1. Process for the separation of a mixture of two gaseous components with different boiling temperatures, especially of air and chlorofluorocarbons (CFCS), formed during the reutilization of PUR-foamed plastics, w h e r e i n the gas mixture is compressed and cooled to a temperature below the boiling point of the gas components to be eliminated, whereupon the liquefied gas components are discharged into a special tank and the remaining gas mixture, now only with a low proportion of gas components to be eliminated, expanded and exhausted via activated carbon filters, which remove the remaining gas components to be eliminated leaving a minimal proportion, into the environment.

2. Process according to claim 1 w h e r e i n the gas mixture undergoes at least partially a renewed liquefaction as described in claim 1 after passing through the activated carbon filters.

3. Process according to claims 1 or 2 w h e r e i n a negative gage pressure is generated within the activated carbon filters.

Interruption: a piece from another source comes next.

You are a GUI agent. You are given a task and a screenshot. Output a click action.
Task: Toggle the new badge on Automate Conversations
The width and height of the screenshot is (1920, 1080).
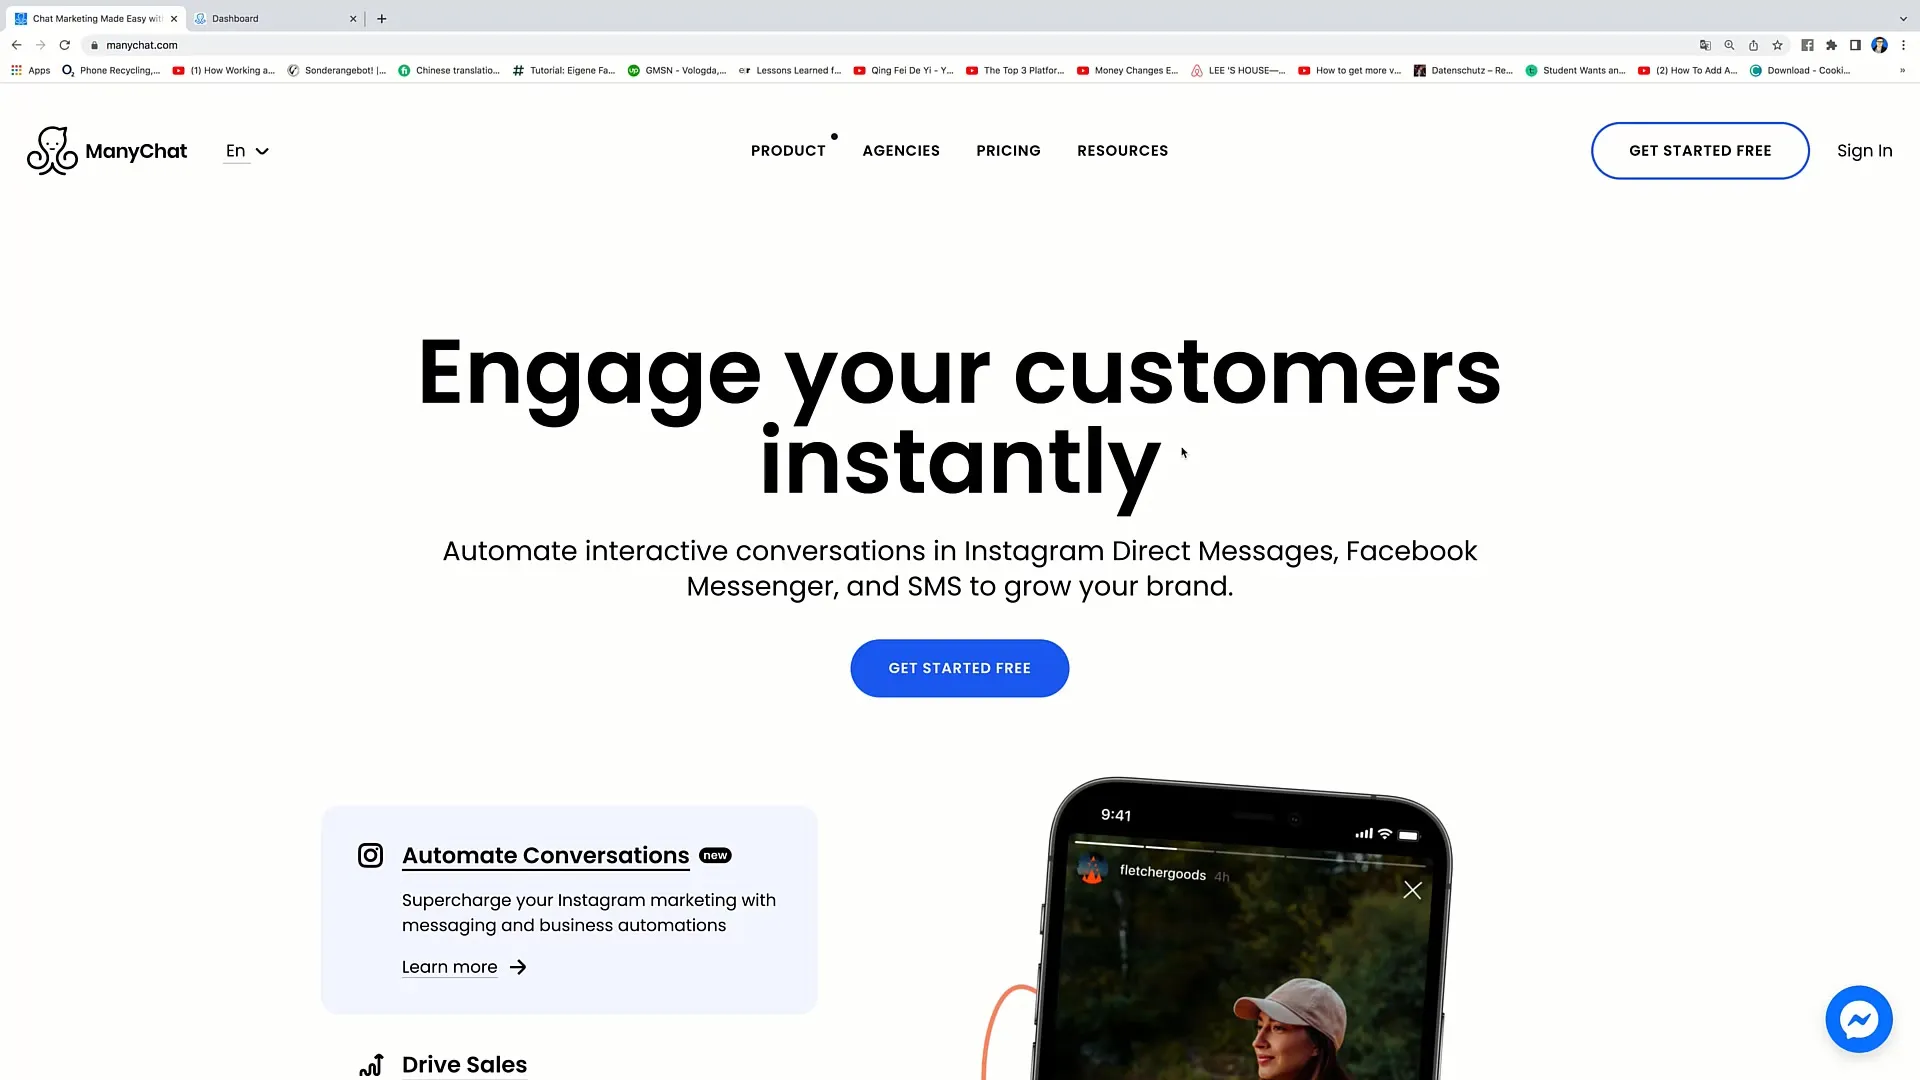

4. Process for the regeneration of the activated carbon filters required for the execution of a process according to 1 - 3 w h e r e i n the activated carbon filter is ventilated in a counterflow direction by a heated gas, preferably hot air or an inert gas, thus extracting the bound particles of the gas components to be eliminated from the filter, whereupon the resulting mixture of gaseous filter residues and hot gas undergoes renewed partial liquefaction as described in claim 1.

5. Installation for the execution of one of the processes according to one of the claims 1 to 4 w h e r e i n the installation comprises a compressor (1), a cooling unit (2), a discharge valve (3) for the expansion of the gas mixture following the liquefaction of the gas components to be eliminated and an activated carbon filter.

6. Installation according to claim 5 w h e r e i n the installation comprises two parallel activated carbon filters (4,5) and a measuring and control instrument (6), which controls the composition of the gas mixture after it has left said activated carbon filter (4,5) and which diverts the gas flow to the other respective filter (4,5) when one of said filters (4,5) is overloaded.